Und so sind sie denn geworden, die 16 Entwürfe. Herrlich frei und wild. Die Übersicht hier zeigt die zehn des Verbreitungsgebiets dieser Zeitung. Andernorts geht es teils noch viel wilder zu. Da hat, in Mögglingen, das Büro Brandlhuber, berüchtigte Anti-Architekten, den Bürgern eine Freiheitsstatue zugedacht. Jenen, die seit Jahr und Tag kämpfen gegen die ortsgemeinschaftszerschneidende B 29. Für die Quelle in Essingen haben sich „harris+kurrle“ eine Brücke ausgedacht. Damit dem Ursprung unseres Sehnsuchtsflüssleins überhaupt Prominenz zukommt. Und am Ende, in Remseck, werden drei anmutige Kabinen zum Umziehen den Wanderer, der es geschafft hat, einladen, sich seiner Hüllen zu entledigen. Für den Sprung in den Neckar (Mäckler Architekten).

Schnell war es der Kuratorin klar, dass nicht das Verbindende, das eine Thema, das einende Band herstellen soll, sondern der „baukulturelle Aspekt“ in aller Vielfalt. Und die reicht von der Höhle über die tempelbauende Antike bis zur pilzartigen Platzgestaltung eines Jürgen Mayer H. für Sevilla.

Es gehört zum gelinde Wundersamen, dass auch er, der Winnender, der längst in Berlin ein Großbüro unterhält und die weltweit wichtigste Auszeichung für junge Architekten, den Mies-van-der-Rohe-Preis überreicht bekam, dass Jürgen Mayer H. für seine Heimat etwas macht. Und das, was auf der Waiblinger Schwaneninsel zu liegen kommen soll, ist irritierend schön genug. Allemal. Oben noch Haus mit Satteldach, unten schon Sitz- und Liegefläche für den, der sich dieser Liegenschaft ermächtigt. Alles aus einer Form heraus. Ist es noch Schutz oder Raum, oder nicht eher ein forciertes Ausgesetztwerden? Ein Raum für die Selbstermächtigung des Stadtbürgers?
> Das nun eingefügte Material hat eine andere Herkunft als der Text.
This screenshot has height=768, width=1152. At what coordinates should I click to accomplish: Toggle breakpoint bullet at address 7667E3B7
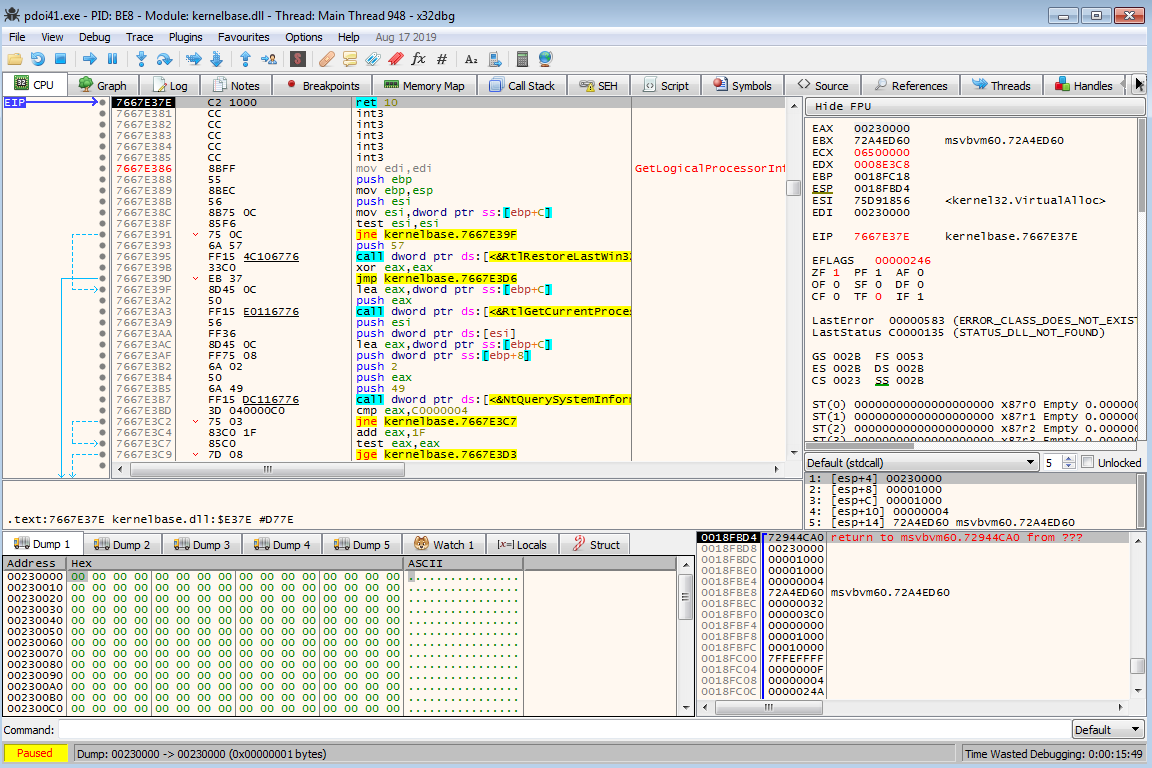(x=103, y=400)
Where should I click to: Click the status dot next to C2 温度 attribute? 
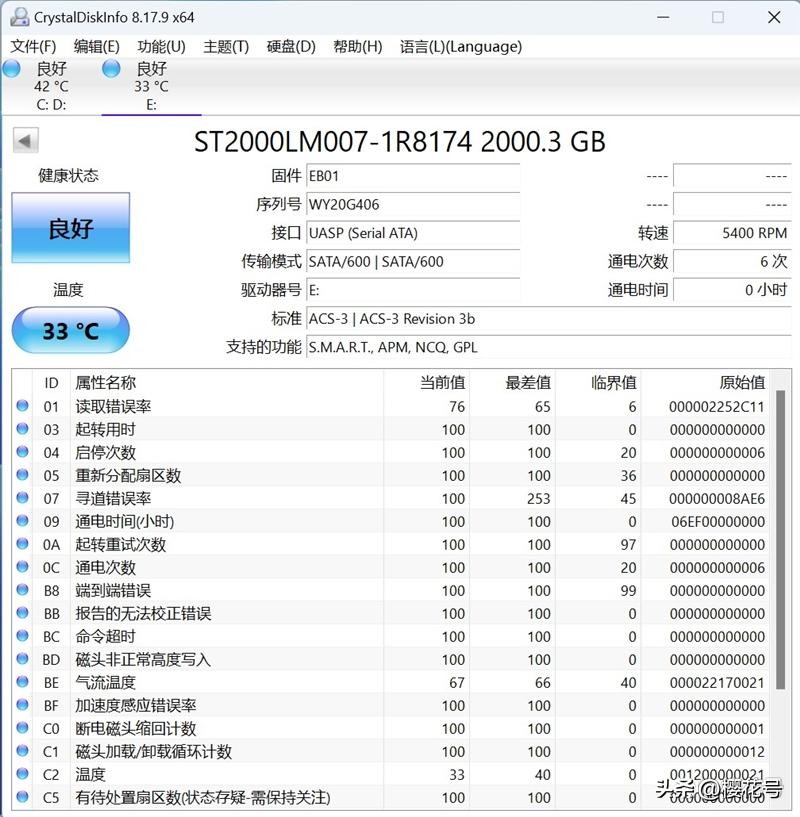(22, 774)
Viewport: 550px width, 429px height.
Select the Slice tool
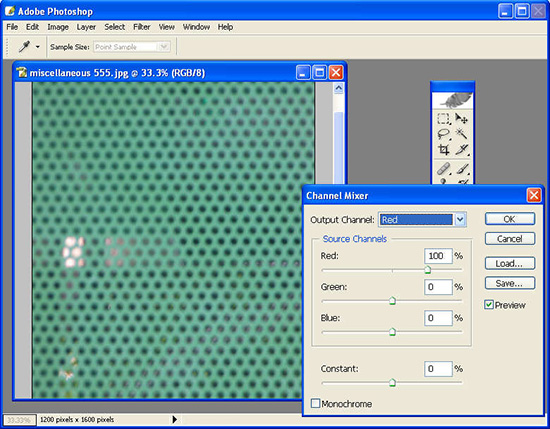[462, 150]
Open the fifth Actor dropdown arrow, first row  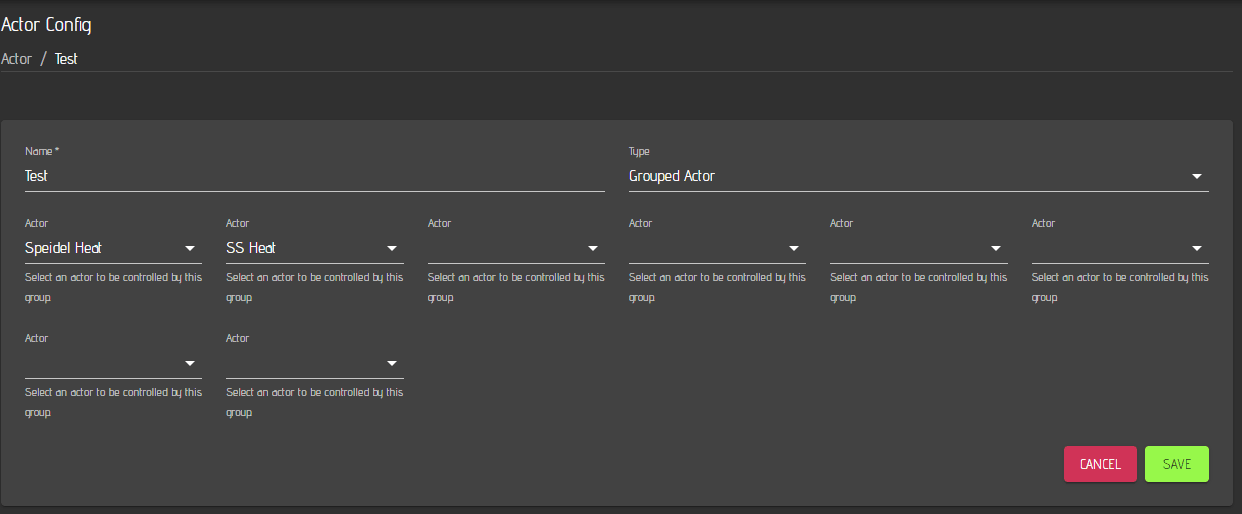click(x=996, y=248)
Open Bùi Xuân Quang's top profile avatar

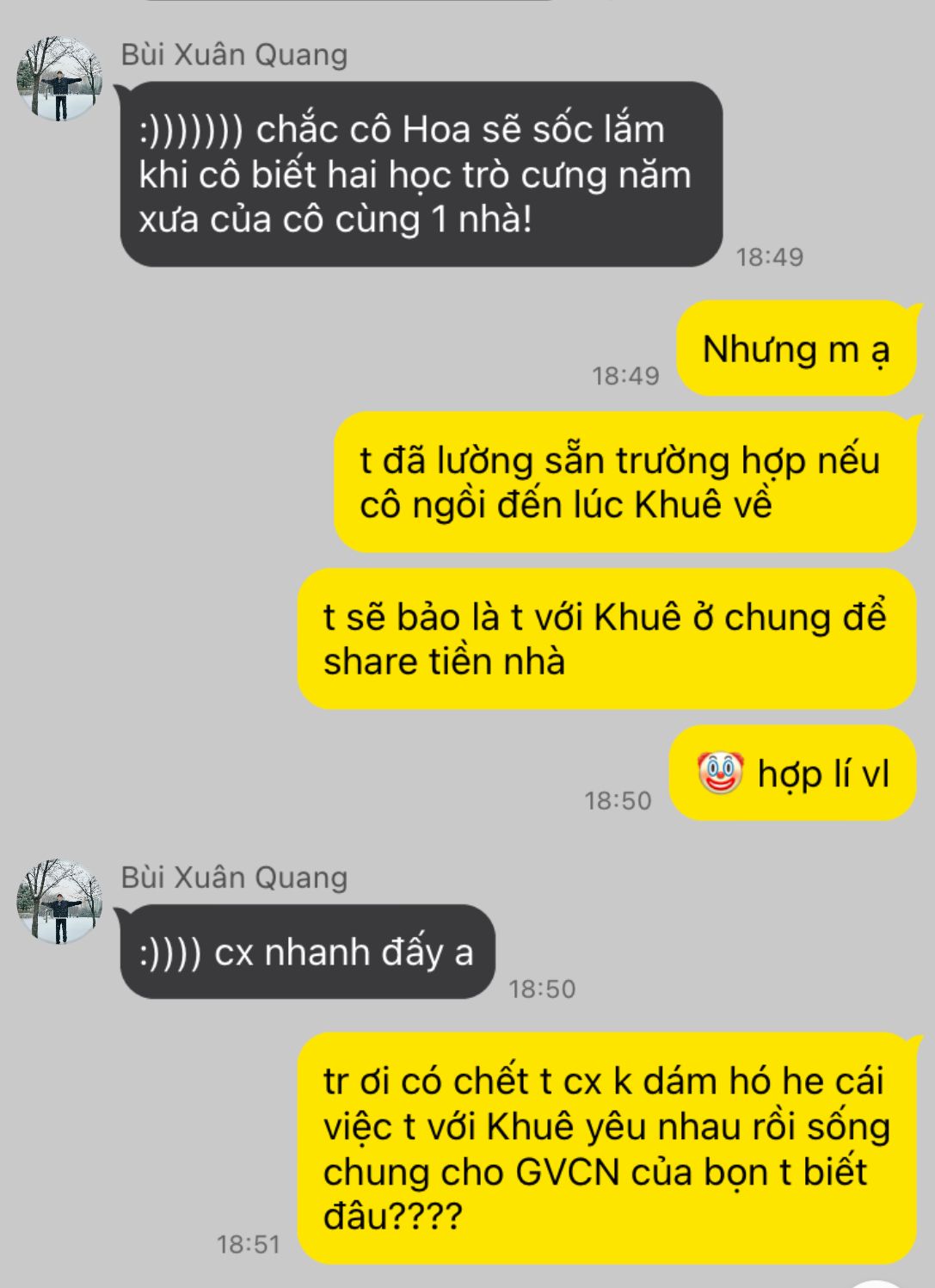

Ein wahrhafter Aufbruch geht jetzt aus von der plakativen Zusammenschau der Ideen. Alle Büros waren mit Repräsentanten zur Eröffnung vertreten. Schon sprach man in der Runde von Schorndorf, als der Hauptstadt der deutschen Architektur. Zur grünen Leistungsschau 2019 ist eine weiße gekommen. Weiß deshalb, weil sich die Architekturmoderne gerne so gewandet hat. Es gehörte zu den Ursprungsgedanken, die Farbe Weiß als einigendes Element aller 16 Kreationen zu verwenden. Im Großen und Ganzen ist es dies auch der Fall. Aber wiederum sollte nicht durch Vor-Festlegungen das Gedankenfliegenlassen auf dem Boden gehalten werden. Deshalb hat etwa das Hochzeitshaus für Plüderhausen innen eine rote Backsteinwandung. Rot steht für die Liebe.

Wobei, eine richtungsweisende Regung machte die Kuratorin noch aus in einigen der 16 Entwürfe. Es ist der Anbau an eine der besseren deutschen Befindlichkeiten – an die Romantik. Das Gefühl der Erhabenheit, das den Menschen übermannen kann, der sich in die Natur begibt. Jetzt kommt es darauf an, dass die Erhabenheit der Entwürfe auch enthoben ist von Kleingeisterei und Kleinstaaterei. Die tolle Idee einer autofreien B 29 für einen Sonntag ist schon gestorben. Entweicht der Gartenschau-Idee mehr und mehr die Utopie, weil der Mut fehlt? Es sollte also gekämpft werden wenigstens für diese eine Idee: Die Mutter aller Künste soll ran. Sie wird es richten.